Tuesday, February 14, 2012

The Aftermath

           Good lord. Today was kind of brutal. Actually, I should have said the past few days have been brutal. I've gotten like five or six hours of sleep in the past three days? I cannot believe how willing I am to drag myself through the dirt. All for a test I don't think I did super stellar in today. Oddly enough my professor called me out in a joking manner perhaps that he made a bet with the TA's that I wouldn't read the sample questions for the test that he decided to put in the test. I actually did read and research the questions beforehand but I decided to answer with a suprised, "WHAAAAAT???" So of course I looked like the fool and seemingly validated his bet. FANTASTIC. I'm a slacker now. Also, to make things worse I had to go to research lab right after that doing prep work that was supposed to only take an hour but took me almost two and a half hours.

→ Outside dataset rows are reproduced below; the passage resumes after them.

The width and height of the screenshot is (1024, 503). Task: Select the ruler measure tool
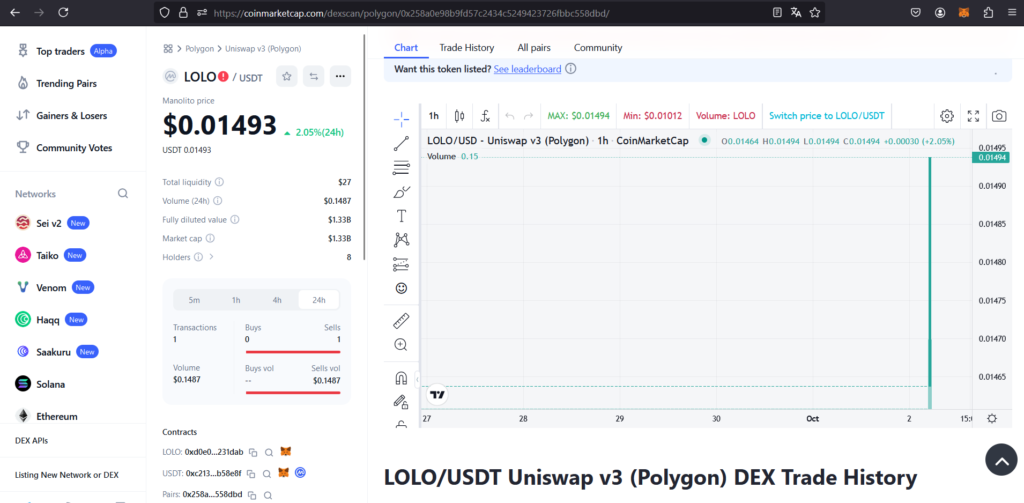click(x=401, y=321)
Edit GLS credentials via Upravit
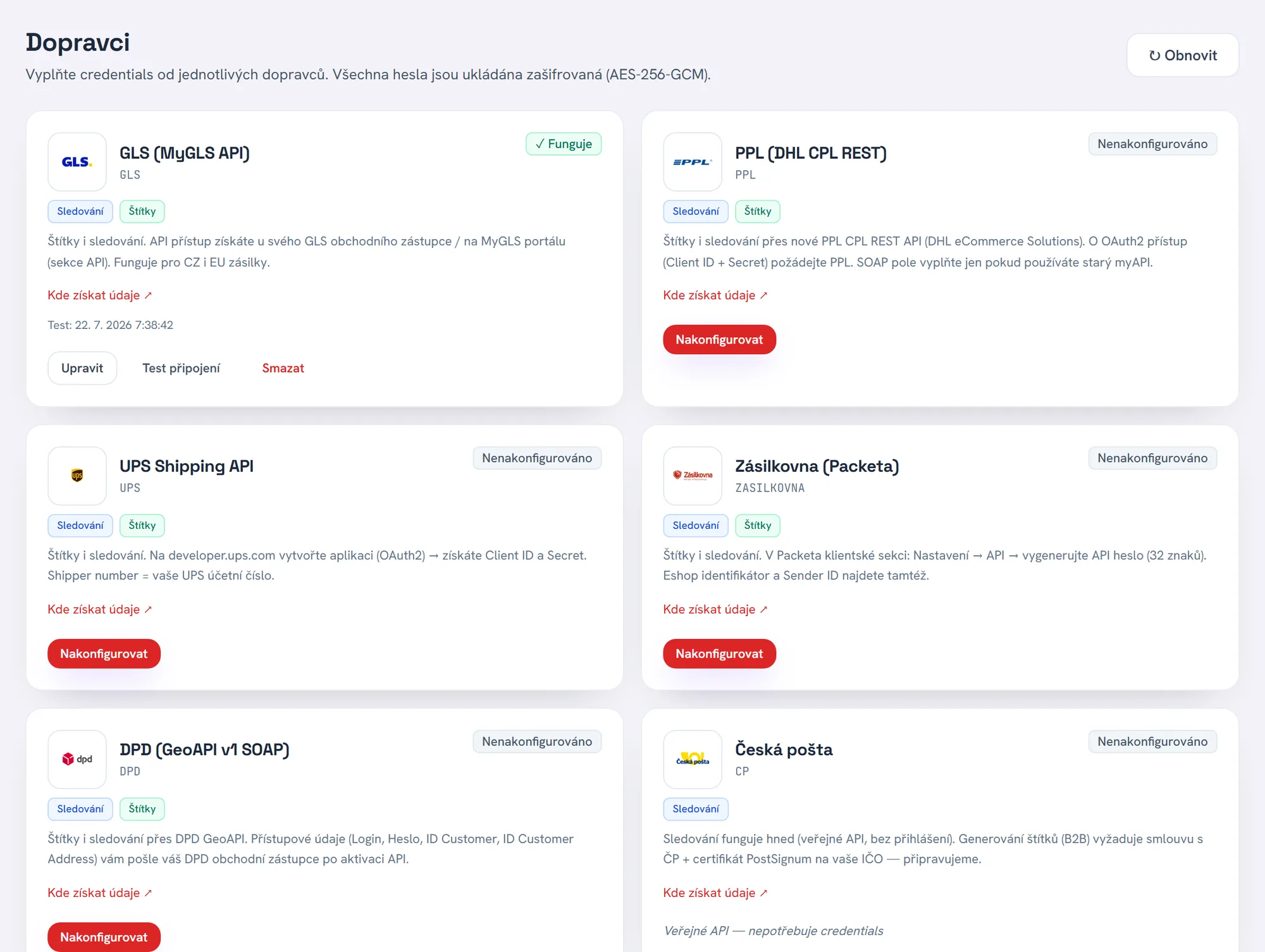This screenshot has height=952, width=1265. coord(82,368)
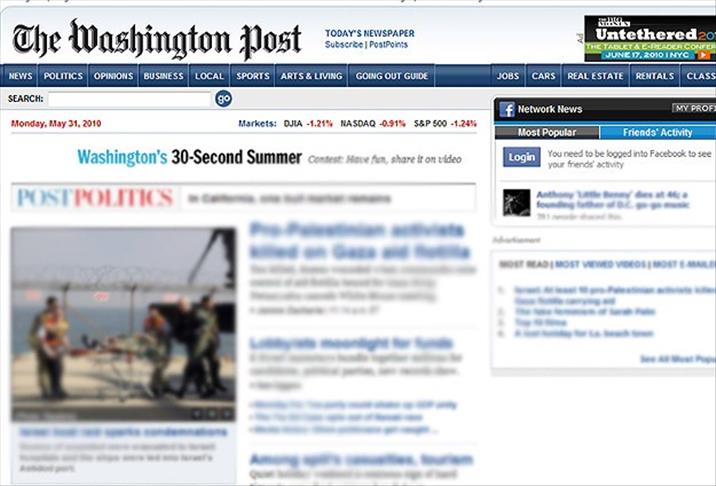This screenshot has height=486, width=716.
Task: Open the GOING OUT GUIDE section
Action: (392, 76)
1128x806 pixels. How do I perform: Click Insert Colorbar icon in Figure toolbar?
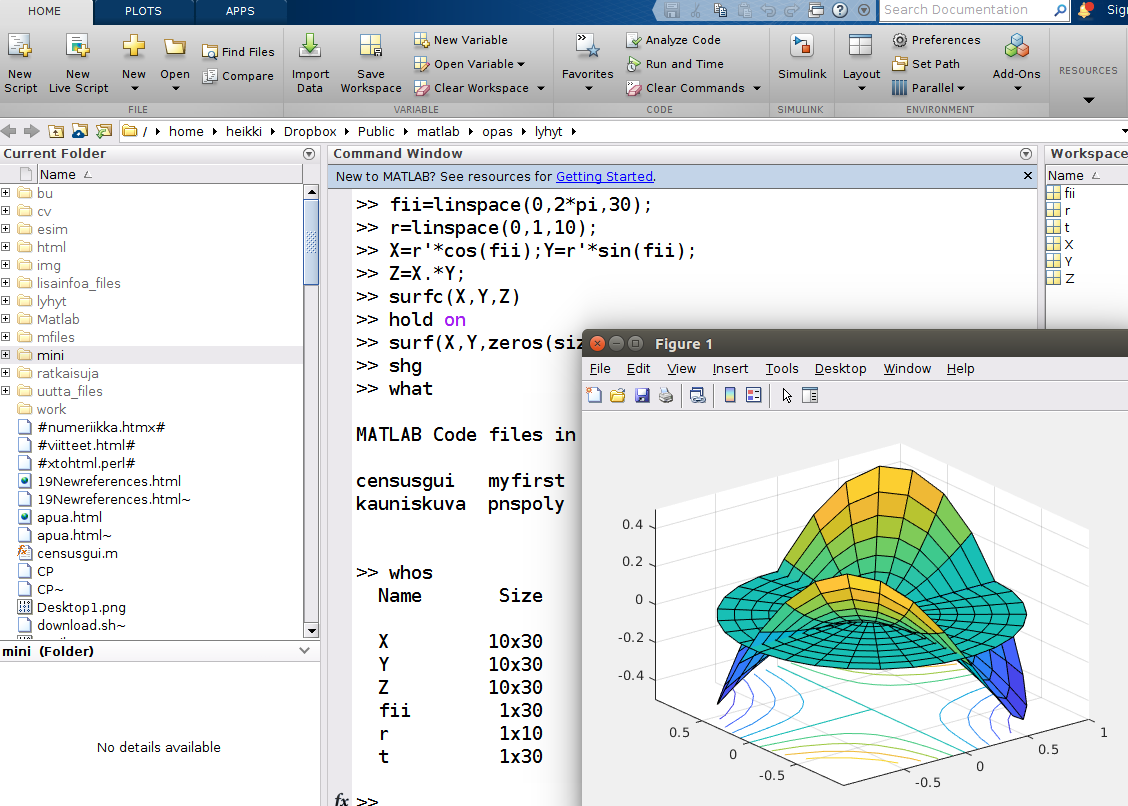[730, 395]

I was so damn tired and I couldn't think straight. I literally could not retain any information on how to do the lab. I swear I almost fell asleep in lab. In addition, I was just looking at all of the things I had to do by next week and I have a test, a written test, a lab report, homework, and I need to finish my graduate app before the end of the week god knows what else left. Wow. I don't feel so good. I need a break on life.
         In other news Happy Valentine's Day! I actually don't feel upset or depressed about today at all. Judging from my past mood swings I guess I should be in the throes of angst and self-pity but I feel pretty alright. I guess that's a good sign. I actually feel good enough to work out and be productive! Whoa. I think I'll go do that and really tackle what I have to do. On a weirder note to keep myself awake while I studied I went and jacked off for a while at like four in the morning. It worked, but there is this odd cycle where sometimes I won't spank the monkey for a while and I'll become really horny for a day then for a good number of days afterward I find it easy to continue not jacking off because I just don't feel horny. At all. The same thing happened today. I was so busy for the past few days I didn't really do anything so I thought  it would be great to let off some steam but the whole time I was jacking off I just didn't really feel anything. It was the oddest thing ever. I even ejaculated and everything...but I felt....normal. No pleasure receptors ringing...nothing. I mean, all that kept me awake and partially aroused but...nothing. Anything, it's probably not a big deal but it was a little unsettling.

-C.C.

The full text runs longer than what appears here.